Semalam aku menyempatkan menonton sebuah acara yang disiarkan oleh sebuah televisi swsta di negeri ini. Aku menyukai acara yang berdurasi selama lebih kurang satu jam itu. Ada sebuah kalimat yang aku sukai setelah menonton acara tersebut. Dari sang presenter. Tontonlah acara ini dengan hati, begitu pesan sang presenter menanggapi pro dan kontra terhadap penayangan beberapa episode yang dianggap kontraversial dari acara tersebut. Kalimat sang presenter mengingatkanku pada sebuah pesan yang disampaikan oleh seorang Andrew Cherng, pemilik sebuah jaringan fast food terkenal di negeri tirai bambu. Profilnya aku baca pada sebuah majalah bulanan berbahasa Inggris edisi bulan November 2007 ini. There’s a lot of training about how to work with your head but thre’s not so much about how to work with your heart, itulah kata-kata sang pengusaha.

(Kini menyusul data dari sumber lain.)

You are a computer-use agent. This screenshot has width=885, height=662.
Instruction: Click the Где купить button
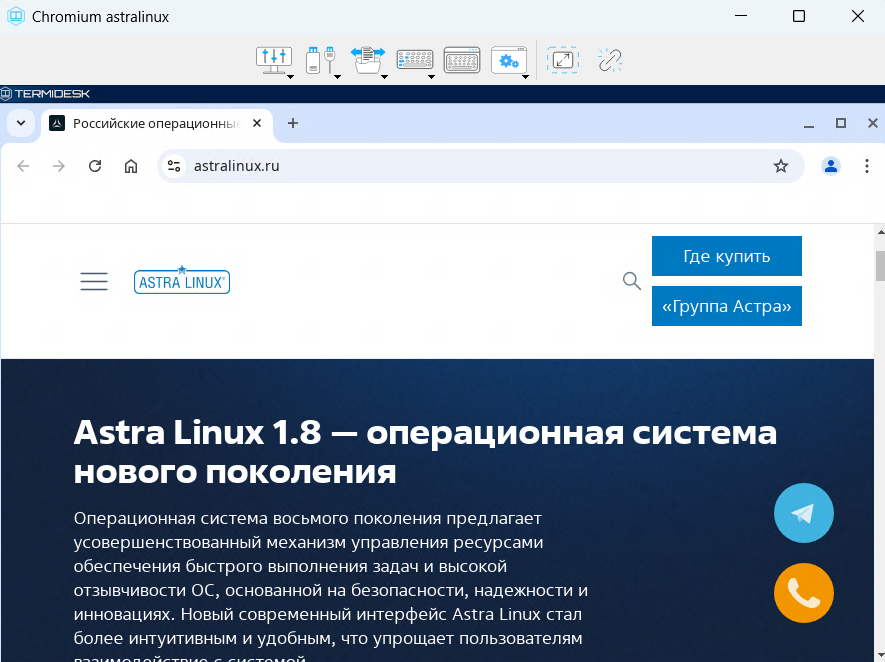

Lakukanlah sesuatu dengan hati, apapun itu. Itulah kesimpulan pribadiku terhadap kata-kata bijak sang presenter dan sang pengusaha. Juga termasuk dengan masalah berjanji. Aku jadi teringat dengan kejadian kemarin sore. Seusai jam kantor, aku mempunyai janji dengan beberapa orang teman-teman. Sebenarnya sore itu bukanlah adalah jadwal pertemuan rutin mingguan kami, hanya pengganti dari jadwal rutinan kami yang sebenarnya. Setiap minggu kami memang menyempatkan untuk bertemu dalam sebuah kelompok, hanya bertiga orang dengan satu orang yang membimbing kami, sekedar untuk menata dan mencharge kembali keimanan kami dan kemudian bangkit dengan optimisme bahwa masih banyak yang harus dilakukan untuk dienullah ini. Bagiku kegiatan setiap minggu ini mampu menjadi oase di tengah seminggu kepadatan dan kejenuhan pada aktivitas rutinitas.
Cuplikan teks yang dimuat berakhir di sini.